Many in the pan-evangelical church possess a libertine attitude towards alcohol consumption. I have heard reports that pastors and their elder boards visit local pubs and drink together after administrative meetings. Lately, I’ve read where numbers of Christian liberal arts universities have lifted their ban on alcohol consumption for faculty and staff with the excuse that prohibition for drinking alcohol in moderation is "biblically indefensible." [1] In another instance upon visiting one blogger’s website, and as I scrolled down the section containing his Christian testimony, my eyes fell upon a picture of a large smoking stogie laying across an ashtray near a glass half-full of hard liquor. The picture’s message was, it seemed to me, that the blogger, a confessing Christian, saw nothing wrong with either smoking cigars or drinking liquor. Then of late, a movement has arisen among some emerging/emergent Christians called "pub theology." [2] Of course, Christians who might protest drinking alcoholic beverages are labeled with the dreaded "L" word, "Legalist!" But all of this, and more, raises the question, what should be a responsible Christian’s attitude toward alcohol consumption, should it be characterized by the other dreaded "L" word, "Libertine"?

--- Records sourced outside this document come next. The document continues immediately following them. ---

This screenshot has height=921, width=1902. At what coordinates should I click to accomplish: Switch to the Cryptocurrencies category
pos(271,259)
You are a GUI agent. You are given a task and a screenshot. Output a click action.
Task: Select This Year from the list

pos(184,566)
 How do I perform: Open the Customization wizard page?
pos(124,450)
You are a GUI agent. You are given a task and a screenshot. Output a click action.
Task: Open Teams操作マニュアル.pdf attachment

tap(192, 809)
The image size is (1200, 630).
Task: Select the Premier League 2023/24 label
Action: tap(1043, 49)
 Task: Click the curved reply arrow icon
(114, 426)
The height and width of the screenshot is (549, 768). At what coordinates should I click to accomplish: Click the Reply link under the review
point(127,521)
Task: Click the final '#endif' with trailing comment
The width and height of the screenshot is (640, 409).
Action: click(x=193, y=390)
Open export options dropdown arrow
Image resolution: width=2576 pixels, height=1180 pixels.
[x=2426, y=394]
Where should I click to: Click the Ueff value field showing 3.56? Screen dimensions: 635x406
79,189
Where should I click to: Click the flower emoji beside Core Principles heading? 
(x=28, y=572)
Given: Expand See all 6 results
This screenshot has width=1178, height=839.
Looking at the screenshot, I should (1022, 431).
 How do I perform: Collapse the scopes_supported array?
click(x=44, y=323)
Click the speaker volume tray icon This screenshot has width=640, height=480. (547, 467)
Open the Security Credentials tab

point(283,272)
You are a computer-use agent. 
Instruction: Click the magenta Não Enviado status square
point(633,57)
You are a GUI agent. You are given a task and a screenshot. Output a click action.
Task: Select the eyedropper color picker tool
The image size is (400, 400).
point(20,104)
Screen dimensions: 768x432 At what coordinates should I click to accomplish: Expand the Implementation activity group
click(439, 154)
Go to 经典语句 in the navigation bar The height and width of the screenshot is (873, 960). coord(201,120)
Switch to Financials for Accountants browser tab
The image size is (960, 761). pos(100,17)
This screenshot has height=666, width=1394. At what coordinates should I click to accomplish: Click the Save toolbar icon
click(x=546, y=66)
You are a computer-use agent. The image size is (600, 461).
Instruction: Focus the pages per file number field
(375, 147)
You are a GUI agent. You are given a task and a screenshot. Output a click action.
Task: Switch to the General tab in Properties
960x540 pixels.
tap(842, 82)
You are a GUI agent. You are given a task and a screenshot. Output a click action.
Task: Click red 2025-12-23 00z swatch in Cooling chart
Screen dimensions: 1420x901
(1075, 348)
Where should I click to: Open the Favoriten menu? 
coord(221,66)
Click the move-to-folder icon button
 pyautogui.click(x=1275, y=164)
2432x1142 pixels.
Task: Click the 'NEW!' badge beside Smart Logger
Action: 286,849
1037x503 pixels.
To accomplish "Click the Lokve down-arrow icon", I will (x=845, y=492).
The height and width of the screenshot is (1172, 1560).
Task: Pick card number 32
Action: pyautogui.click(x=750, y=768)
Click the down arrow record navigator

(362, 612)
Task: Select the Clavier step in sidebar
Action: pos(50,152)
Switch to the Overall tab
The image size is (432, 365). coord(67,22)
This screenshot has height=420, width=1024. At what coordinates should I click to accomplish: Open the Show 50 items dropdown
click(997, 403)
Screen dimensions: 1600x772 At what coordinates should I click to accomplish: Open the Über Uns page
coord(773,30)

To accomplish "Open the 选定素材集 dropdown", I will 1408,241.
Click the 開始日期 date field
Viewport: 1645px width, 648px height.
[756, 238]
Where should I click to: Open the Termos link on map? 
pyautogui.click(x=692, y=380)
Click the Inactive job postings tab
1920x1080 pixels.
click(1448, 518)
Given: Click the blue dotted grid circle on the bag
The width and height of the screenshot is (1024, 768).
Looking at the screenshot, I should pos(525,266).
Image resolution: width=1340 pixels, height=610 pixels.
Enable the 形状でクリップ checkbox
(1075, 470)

To begin with and in a practical way, Wisdom provides the following warning regarding strong drink:

Who hath woe? who hath sorrow? who hath contentions? who hath babbling? who hath wounds without cause? who hath redness of eyes? They that tarry long at the wine; they that go to seek mixed wine. Look not thou upon the wine when it is red, when it giveth his colour in the cup, when it moveth itself aright. At the last it biteth like a serpent, and stingeth like an adder. Thine eyes shall behold strange women, and thine heart shall utter perverse things. (Proverbs 23:29-33, KJV)

Spiritually, the Apostle Paul warns that "drunkards" will not "inherit the kingdom of God" (1 Corinthians 6:10; See Galatians 5:21.). Excessive alcohol consumption can get people into trouble with themselves, with others, and with God. Alcoholics can wind up on skid row. Pregnant women who drink alcohol can induce deformity in their babies. Alcoholic parents often abuse their children and bring their families to economic ruin. For these reasons, and more, God is not kindly disposed toward drunkenness or drunkards. Yet, excepting the use of alcohol for health reasons, physical or mental (See 1 Timothy 5:23; Proverbs 30:6.), the moderate consumption of alcohol is seemingly not addressed in the Bible.

The classic "excuse" passage for moderate/social drinking is when Jesus turned the "water into wine" at the Wedding Feast of Cana of Galilee (John 2:1-11). Moderate social drinkers point to the passage and say to Christian prohibitionists, "Gotcha!" Was not the performing of that miracle Jesus’ obvious stamp of approval on social drinking? If He made wine for them to drink then, why should we be prohibited from drinking it or other alcoholic beverages now?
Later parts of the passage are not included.